---------- Excerpted passage
Now, it is true combined with this dogma is superstition. This is probably what followers of Abrahamic religions contest about Hinduism. In a sense, it is true - superstitions give it a bad name. this is probably makes religion so deep and difficult and sadhus spend years in the Himalayas trying to figure out what is true and what isn't. This is what is commonly calles "maya" in Sanskrit. But to the discerning individual, the difference between superstition and real truth is not too nebulous. But even this "discerning individual" cannot decipher what led Krishna to say what he did to Arjuna, so he follows the Gita blindly. In other words - dogma.

A long comment, but hopefully I've been able to make my point. Bhalo thakish.

Rajarshi

Kapil said...
--------------------
---------- Dataset rows
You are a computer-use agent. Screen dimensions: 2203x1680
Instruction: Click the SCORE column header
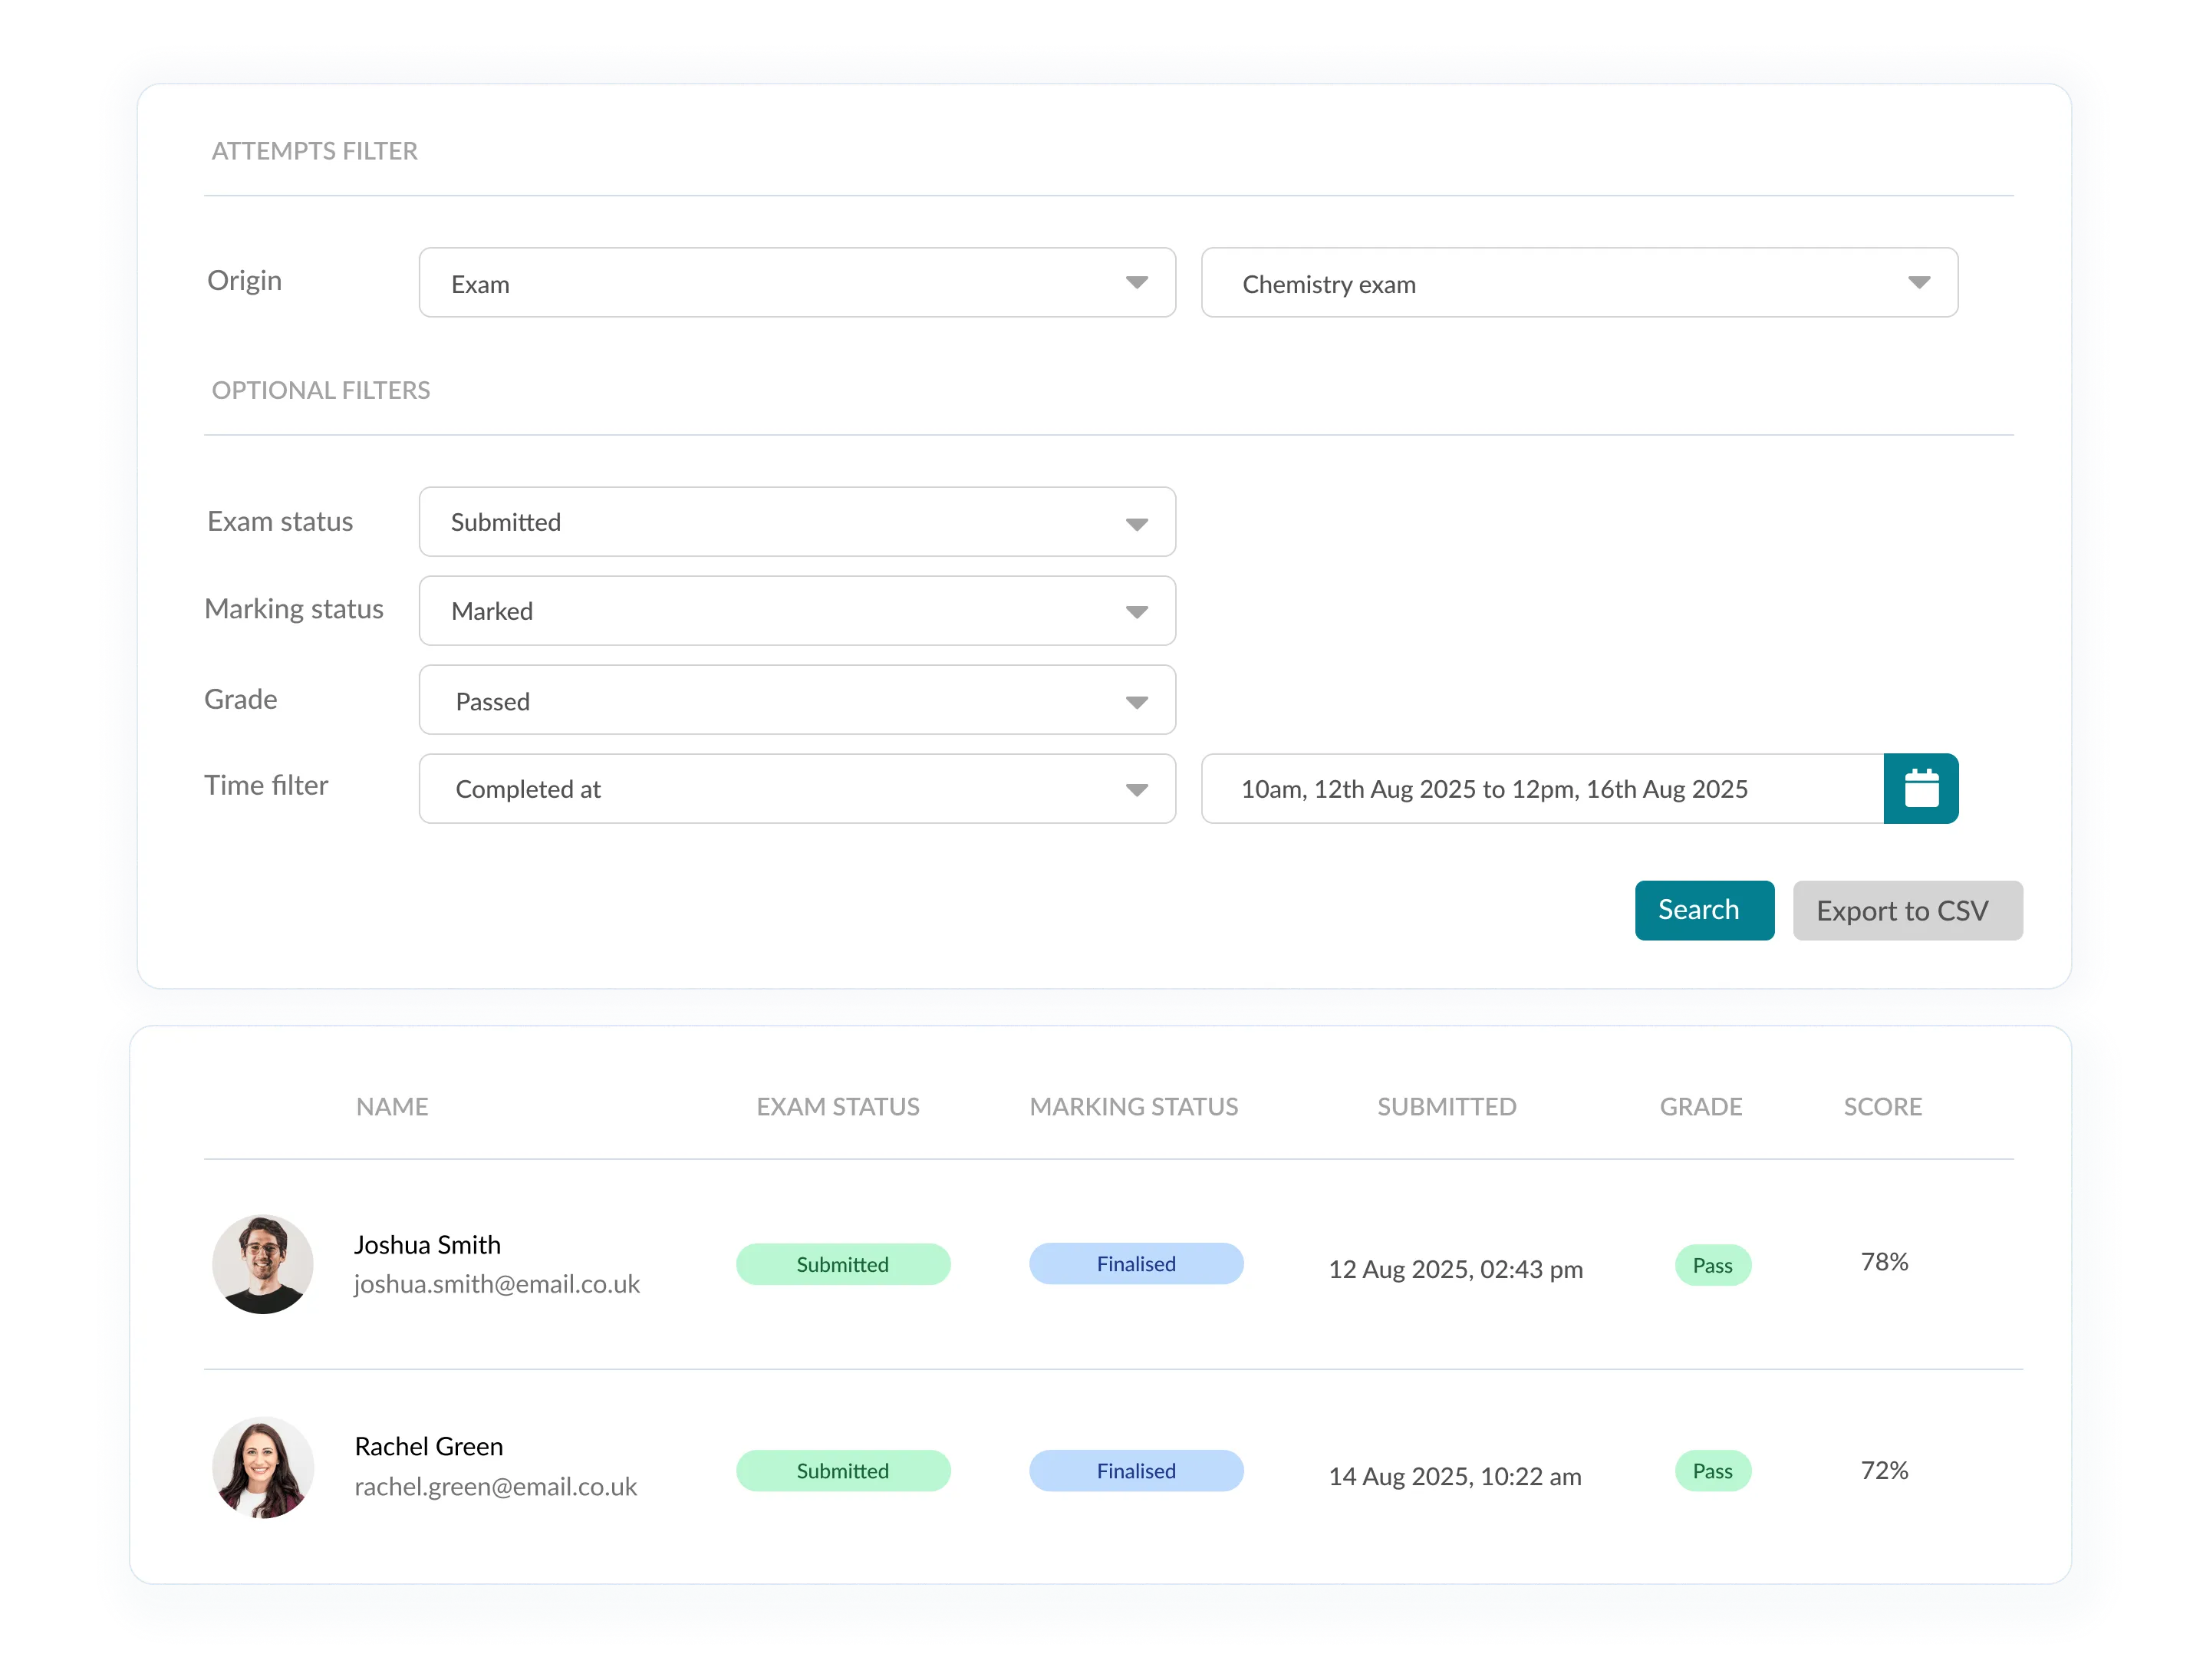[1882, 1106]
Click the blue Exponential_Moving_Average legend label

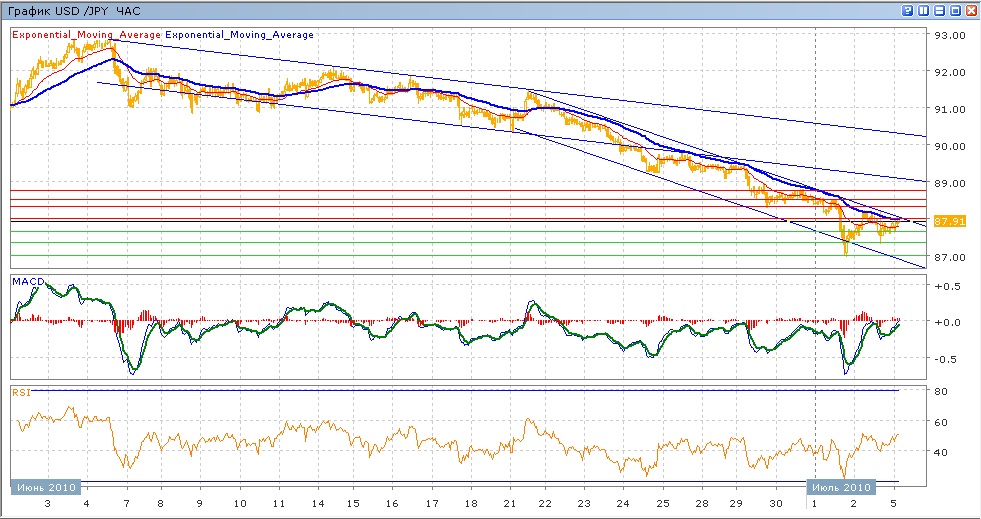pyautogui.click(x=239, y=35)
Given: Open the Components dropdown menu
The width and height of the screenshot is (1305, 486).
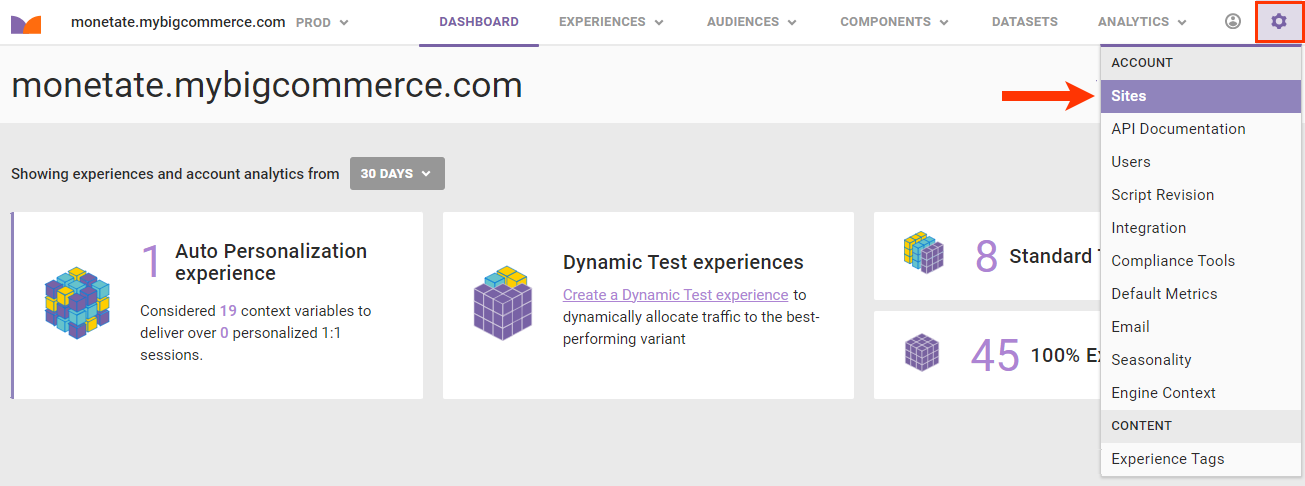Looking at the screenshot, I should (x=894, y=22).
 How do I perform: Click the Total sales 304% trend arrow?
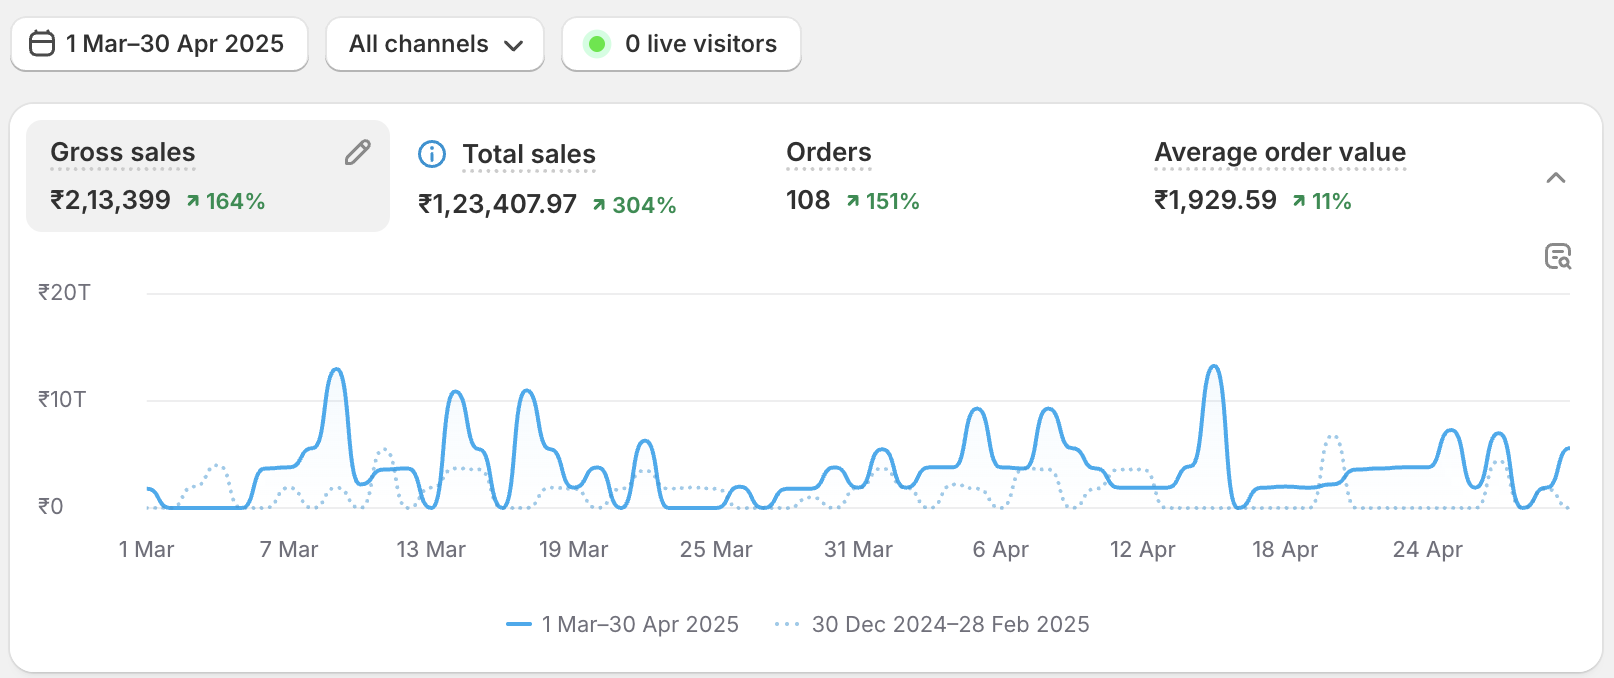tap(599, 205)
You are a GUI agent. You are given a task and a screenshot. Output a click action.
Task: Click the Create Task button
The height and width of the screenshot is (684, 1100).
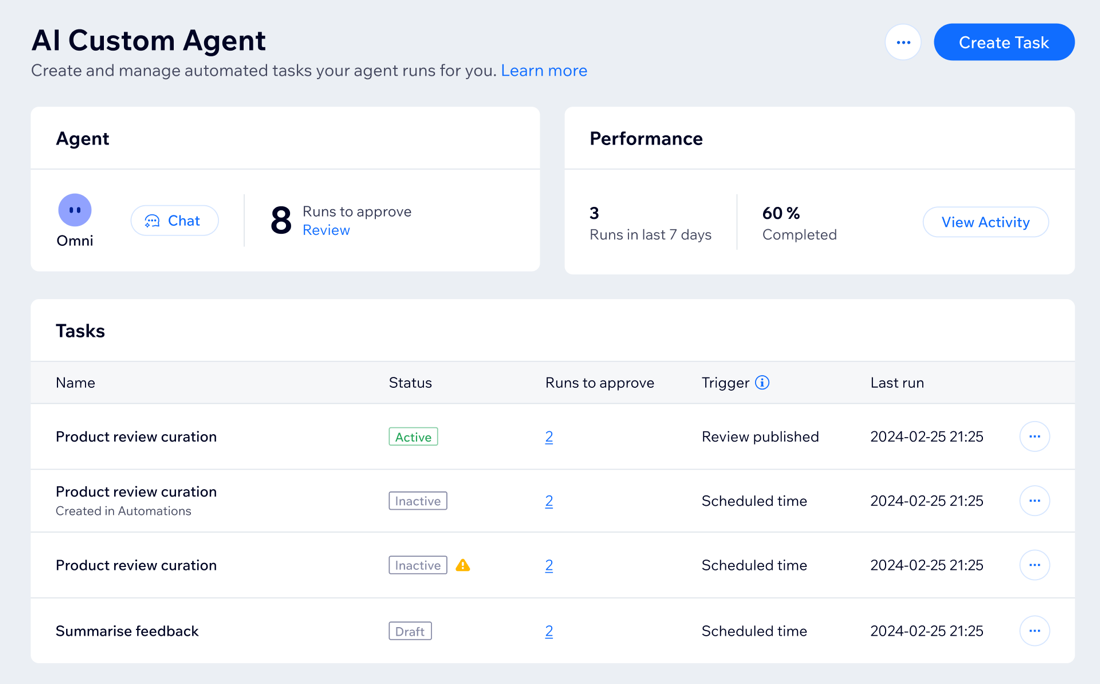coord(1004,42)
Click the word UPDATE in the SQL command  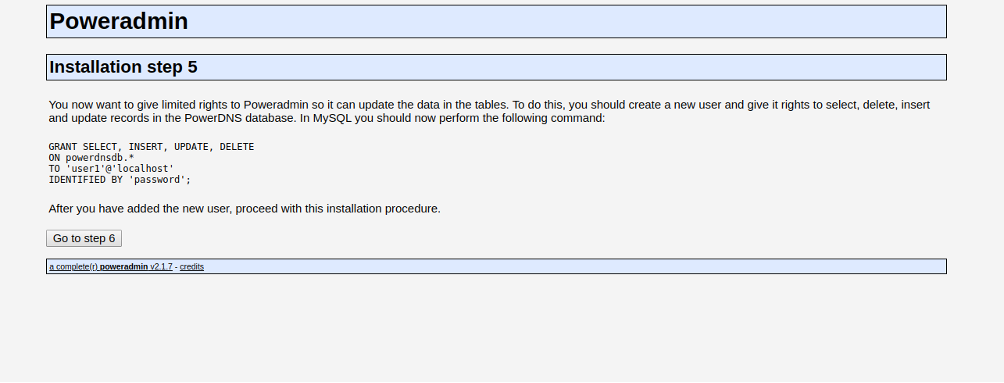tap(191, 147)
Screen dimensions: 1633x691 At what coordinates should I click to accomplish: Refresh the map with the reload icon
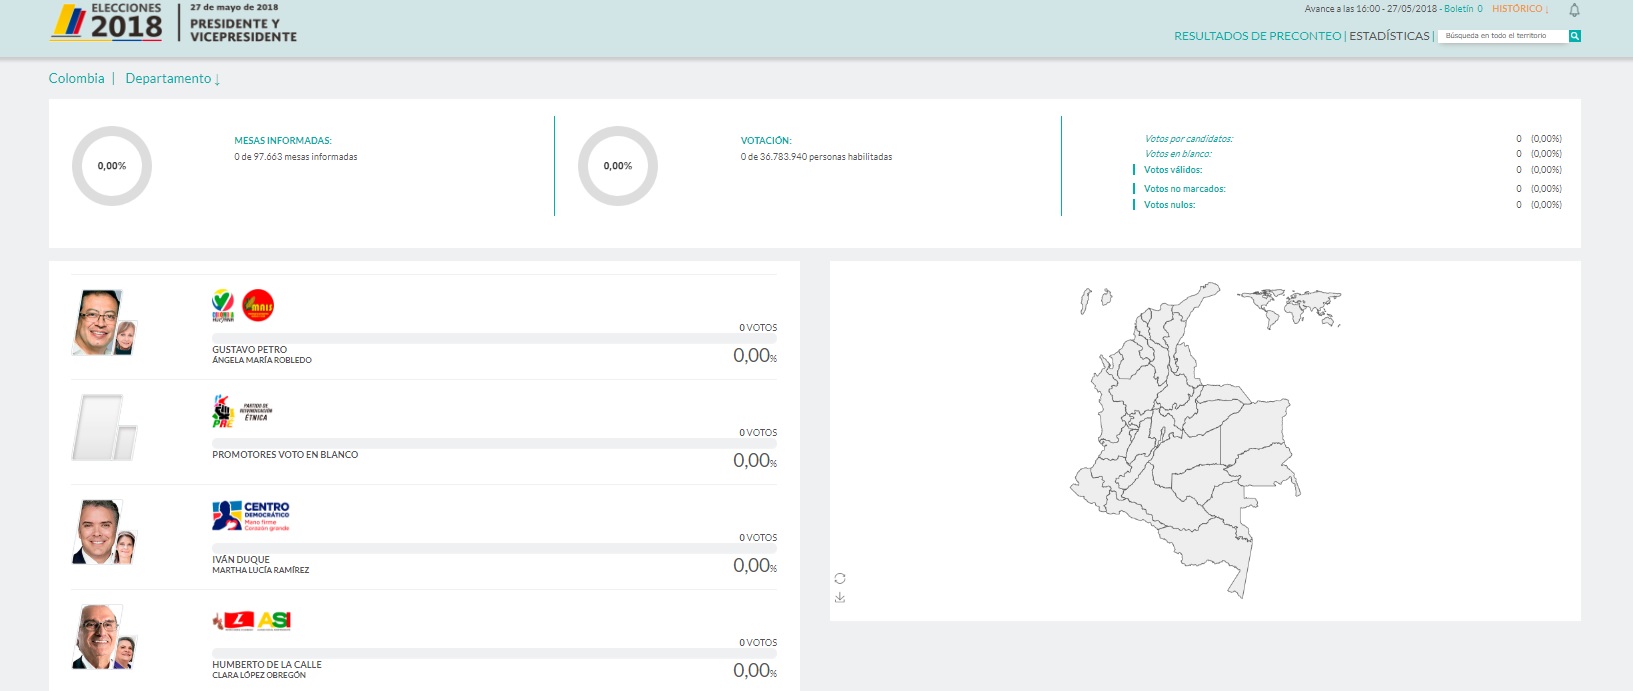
--------------------
■ Objective
Please print the stretch of the comment on superstition and dogma from "Now, it is true" through "point. Bhalo thakish.", word for word.

■ Exercise result
Now, it is true combined with this dogma is superstition. This is probably what followers of Abrahamic religions contest about Hinduism. In a sense, it is true - superstitions give it a bad name. this is probably makes religion so deep and difficult and sadhus spend years in the Himalayas trying to figure out what is true and what isn't. This is what is commonly calles "maya" in Sanskrit. But to the discerning individual, the difference between superstition and real truth is not too nebulous. But even this "discerning individual" cannot decipher what led Krishna to say what he did to Arjuna, so he follows the Gita blindly. In other words - dogma.

A long comment, but hopefully I've been able to make my point. Bhalo thakish.